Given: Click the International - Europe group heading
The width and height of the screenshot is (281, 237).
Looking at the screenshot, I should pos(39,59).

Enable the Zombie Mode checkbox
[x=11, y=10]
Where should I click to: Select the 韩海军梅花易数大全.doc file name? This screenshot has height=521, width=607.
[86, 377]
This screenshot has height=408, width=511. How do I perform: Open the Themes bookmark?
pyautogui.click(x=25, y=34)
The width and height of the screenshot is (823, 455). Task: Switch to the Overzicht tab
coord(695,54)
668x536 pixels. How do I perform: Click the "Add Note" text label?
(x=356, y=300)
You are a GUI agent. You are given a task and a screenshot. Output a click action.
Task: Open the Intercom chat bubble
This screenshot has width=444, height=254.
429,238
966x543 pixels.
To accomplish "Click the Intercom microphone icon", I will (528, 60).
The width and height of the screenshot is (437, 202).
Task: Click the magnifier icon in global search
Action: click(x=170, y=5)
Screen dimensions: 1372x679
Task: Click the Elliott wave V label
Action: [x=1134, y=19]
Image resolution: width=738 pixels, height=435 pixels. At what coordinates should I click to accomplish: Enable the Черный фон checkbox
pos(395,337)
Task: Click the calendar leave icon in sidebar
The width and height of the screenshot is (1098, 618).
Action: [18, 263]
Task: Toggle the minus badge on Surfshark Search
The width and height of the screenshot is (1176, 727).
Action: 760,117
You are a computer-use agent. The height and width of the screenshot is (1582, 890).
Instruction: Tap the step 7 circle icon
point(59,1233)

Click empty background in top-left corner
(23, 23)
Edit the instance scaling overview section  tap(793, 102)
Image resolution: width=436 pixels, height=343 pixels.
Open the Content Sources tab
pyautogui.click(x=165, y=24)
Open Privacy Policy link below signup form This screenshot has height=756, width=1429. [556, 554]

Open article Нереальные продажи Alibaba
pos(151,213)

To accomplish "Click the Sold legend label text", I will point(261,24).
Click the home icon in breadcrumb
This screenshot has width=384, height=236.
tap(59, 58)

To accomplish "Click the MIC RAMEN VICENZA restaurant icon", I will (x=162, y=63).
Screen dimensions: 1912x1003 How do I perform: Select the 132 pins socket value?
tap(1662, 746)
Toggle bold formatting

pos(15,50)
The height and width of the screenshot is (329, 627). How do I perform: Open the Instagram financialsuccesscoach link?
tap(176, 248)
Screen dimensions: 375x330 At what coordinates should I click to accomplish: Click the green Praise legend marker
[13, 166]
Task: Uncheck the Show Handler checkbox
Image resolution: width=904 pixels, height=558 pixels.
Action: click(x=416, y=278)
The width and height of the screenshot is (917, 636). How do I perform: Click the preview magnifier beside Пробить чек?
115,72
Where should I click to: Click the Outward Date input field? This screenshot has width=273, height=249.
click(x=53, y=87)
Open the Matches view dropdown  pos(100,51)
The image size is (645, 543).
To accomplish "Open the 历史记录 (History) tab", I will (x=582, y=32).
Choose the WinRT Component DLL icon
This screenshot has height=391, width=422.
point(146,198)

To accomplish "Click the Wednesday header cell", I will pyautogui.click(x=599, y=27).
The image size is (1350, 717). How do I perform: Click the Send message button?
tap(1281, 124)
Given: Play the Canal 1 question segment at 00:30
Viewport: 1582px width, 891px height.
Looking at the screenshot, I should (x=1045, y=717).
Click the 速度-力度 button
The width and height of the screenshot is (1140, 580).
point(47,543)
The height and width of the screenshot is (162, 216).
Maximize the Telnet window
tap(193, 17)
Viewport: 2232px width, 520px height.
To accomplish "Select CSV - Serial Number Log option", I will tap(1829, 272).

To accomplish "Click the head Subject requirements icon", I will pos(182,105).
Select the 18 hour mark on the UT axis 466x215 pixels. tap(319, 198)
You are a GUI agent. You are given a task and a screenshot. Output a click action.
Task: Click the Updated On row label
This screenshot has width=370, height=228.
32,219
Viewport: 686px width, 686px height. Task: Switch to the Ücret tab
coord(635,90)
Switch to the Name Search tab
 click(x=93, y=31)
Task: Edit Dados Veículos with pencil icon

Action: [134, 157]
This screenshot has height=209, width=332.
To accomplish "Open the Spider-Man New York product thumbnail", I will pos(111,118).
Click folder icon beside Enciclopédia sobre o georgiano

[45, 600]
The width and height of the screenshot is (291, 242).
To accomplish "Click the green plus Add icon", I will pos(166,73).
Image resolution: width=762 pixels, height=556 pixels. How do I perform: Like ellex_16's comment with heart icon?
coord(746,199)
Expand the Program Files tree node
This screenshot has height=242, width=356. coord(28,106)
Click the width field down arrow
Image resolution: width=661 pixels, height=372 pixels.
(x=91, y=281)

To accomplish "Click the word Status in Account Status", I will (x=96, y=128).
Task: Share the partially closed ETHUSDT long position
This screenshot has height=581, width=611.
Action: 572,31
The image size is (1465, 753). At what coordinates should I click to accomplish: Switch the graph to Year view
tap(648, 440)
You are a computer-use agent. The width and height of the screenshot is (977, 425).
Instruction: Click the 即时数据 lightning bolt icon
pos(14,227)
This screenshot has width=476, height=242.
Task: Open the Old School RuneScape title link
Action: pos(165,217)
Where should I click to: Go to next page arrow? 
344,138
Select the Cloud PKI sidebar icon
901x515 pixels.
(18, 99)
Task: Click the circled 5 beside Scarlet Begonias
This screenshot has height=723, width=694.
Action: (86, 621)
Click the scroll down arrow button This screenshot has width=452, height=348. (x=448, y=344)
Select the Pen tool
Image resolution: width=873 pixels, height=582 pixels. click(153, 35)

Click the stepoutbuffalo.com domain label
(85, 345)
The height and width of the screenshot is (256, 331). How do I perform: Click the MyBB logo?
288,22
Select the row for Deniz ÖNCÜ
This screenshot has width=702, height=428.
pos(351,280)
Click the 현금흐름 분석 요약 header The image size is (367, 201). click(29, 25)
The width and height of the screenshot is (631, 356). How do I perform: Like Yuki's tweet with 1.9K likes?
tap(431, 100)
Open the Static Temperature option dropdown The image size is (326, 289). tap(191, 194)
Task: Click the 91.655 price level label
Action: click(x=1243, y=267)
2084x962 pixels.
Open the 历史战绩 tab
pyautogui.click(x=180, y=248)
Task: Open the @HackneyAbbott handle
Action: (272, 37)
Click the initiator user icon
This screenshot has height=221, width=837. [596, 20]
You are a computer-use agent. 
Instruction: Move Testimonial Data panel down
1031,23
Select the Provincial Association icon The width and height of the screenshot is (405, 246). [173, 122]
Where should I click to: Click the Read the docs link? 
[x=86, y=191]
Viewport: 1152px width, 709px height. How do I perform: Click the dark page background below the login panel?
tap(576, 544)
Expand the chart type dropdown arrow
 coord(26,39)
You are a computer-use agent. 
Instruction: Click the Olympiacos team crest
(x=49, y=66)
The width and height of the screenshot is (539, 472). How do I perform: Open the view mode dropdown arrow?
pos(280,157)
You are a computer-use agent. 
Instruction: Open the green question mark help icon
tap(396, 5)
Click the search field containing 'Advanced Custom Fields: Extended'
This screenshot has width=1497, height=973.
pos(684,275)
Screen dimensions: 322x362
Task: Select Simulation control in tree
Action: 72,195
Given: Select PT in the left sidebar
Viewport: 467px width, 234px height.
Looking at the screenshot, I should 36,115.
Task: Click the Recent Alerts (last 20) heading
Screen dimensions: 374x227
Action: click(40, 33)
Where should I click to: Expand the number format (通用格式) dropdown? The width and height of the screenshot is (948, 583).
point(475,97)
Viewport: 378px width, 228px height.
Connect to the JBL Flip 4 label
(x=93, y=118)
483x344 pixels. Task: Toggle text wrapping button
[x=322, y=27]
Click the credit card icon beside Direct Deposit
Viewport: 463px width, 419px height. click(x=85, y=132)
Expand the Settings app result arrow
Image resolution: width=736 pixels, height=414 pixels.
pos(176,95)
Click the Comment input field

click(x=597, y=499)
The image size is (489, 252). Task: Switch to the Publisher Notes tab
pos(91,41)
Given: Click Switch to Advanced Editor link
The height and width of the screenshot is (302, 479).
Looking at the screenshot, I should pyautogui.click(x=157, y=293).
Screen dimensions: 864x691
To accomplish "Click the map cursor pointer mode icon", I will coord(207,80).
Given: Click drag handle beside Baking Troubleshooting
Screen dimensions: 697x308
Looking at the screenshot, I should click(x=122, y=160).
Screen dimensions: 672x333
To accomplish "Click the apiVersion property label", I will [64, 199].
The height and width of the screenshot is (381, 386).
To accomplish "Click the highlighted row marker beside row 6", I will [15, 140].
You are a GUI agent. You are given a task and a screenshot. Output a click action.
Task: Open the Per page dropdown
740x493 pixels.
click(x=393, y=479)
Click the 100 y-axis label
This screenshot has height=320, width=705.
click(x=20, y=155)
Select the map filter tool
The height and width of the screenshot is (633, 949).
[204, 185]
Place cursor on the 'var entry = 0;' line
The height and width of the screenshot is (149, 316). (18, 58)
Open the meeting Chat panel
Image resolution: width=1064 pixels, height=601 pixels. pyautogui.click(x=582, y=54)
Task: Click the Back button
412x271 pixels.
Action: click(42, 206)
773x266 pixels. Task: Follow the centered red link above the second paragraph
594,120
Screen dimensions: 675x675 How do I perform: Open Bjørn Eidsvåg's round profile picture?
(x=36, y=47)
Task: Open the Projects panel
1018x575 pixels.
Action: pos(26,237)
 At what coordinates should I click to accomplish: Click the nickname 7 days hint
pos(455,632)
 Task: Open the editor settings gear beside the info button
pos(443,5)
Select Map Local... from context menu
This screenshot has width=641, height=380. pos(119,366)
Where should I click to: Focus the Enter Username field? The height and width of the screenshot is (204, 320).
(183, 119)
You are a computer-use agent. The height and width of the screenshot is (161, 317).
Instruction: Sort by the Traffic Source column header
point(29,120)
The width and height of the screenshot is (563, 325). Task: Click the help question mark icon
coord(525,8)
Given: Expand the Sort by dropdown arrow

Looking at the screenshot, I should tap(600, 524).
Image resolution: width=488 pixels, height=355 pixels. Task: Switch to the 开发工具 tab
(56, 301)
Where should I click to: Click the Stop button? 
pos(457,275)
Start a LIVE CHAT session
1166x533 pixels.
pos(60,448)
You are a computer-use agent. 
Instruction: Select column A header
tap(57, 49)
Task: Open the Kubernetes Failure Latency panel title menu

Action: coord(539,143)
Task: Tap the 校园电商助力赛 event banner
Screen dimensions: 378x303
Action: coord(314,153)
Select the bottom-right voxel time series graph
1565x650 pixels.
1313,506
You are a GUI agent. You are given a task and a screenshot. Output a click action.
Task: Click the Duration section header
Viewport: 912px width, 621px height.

**What is expected:** Which lines above hold the string "section"? Copy each of them.

**Written solution:**
Edit the instance scaling overview section  tap(793, 102)
Task: Click the Duration section header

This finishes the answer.